## Your goal
Rewrite every line of the listing below as a numbered list, skipping blank lines. Leave the pictures out of your answer.

[Records from a dataset]
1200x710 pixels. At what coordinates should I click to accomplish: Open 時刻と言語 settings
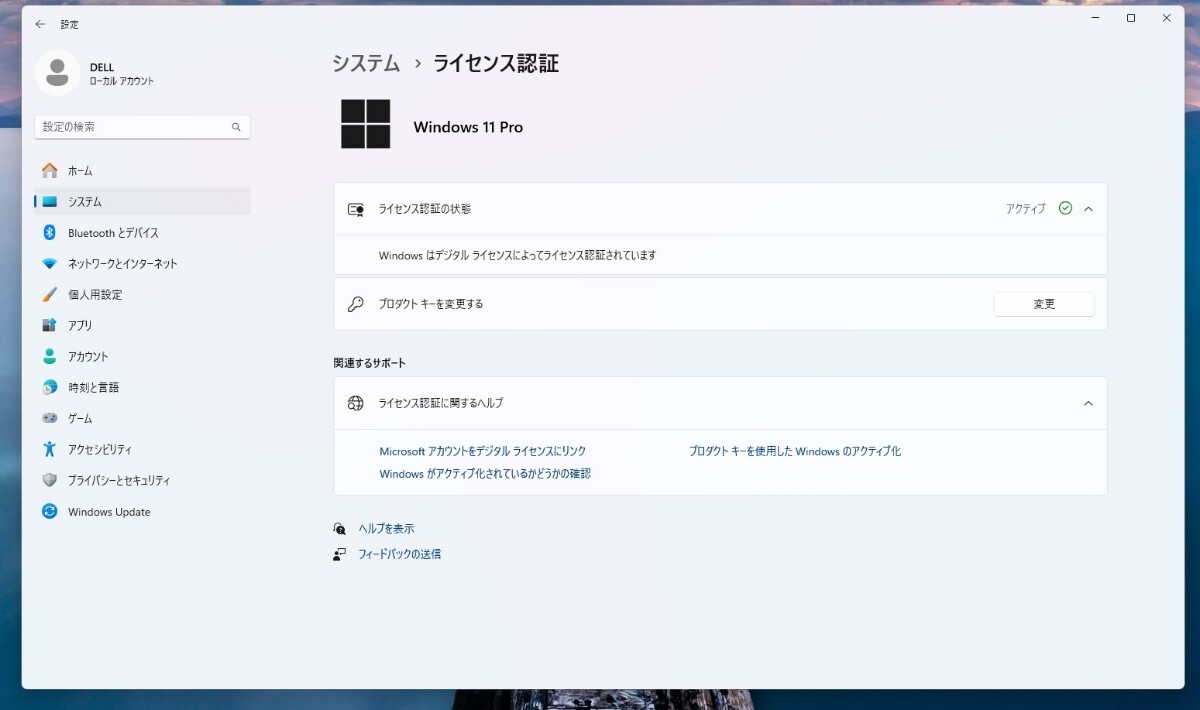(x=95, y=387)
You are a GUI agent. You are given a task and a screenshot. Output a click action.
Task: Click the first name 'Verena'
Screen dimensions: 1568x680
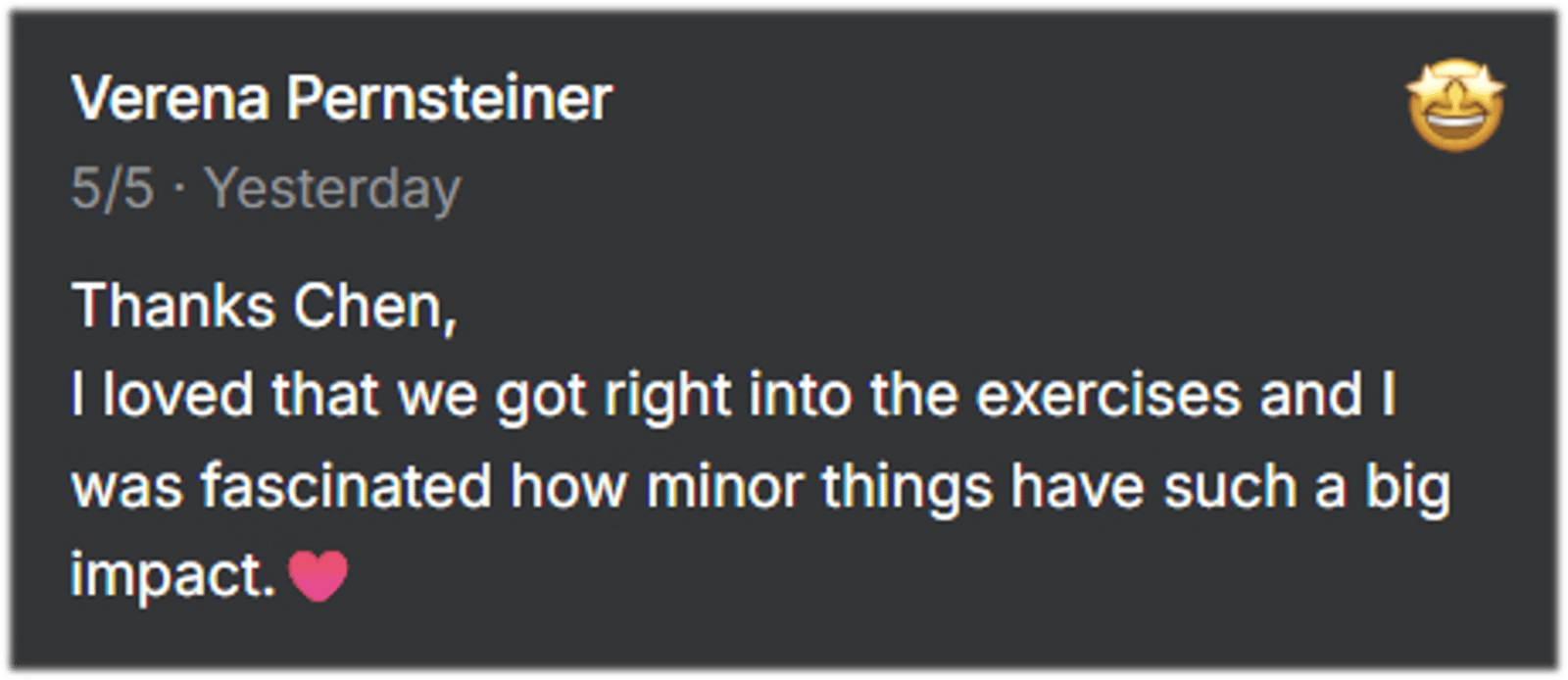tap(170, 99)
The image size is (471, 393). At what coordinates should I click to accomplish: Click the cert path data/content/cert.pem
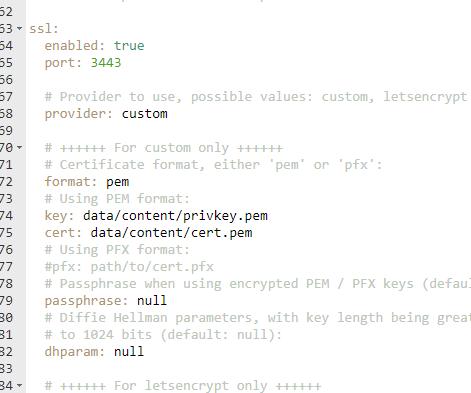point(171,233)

## Task answer
1. 1200x710 pixels. At what coordinates should I click to accomplish: Open 時刻と言語 settings
2. (x=95, y=387)
3. You are a GUI agent. You are given a task and a screenshot. Output a click action.
4. Task: Click the first name 'Verena'
5. Screen dimensions: 1568x680
6. tap(170, 99)
7. The image size is (471, 393). At what coordinates should I click to accomplish: Click the cert path data/content/cert.pem
8. point(171,233)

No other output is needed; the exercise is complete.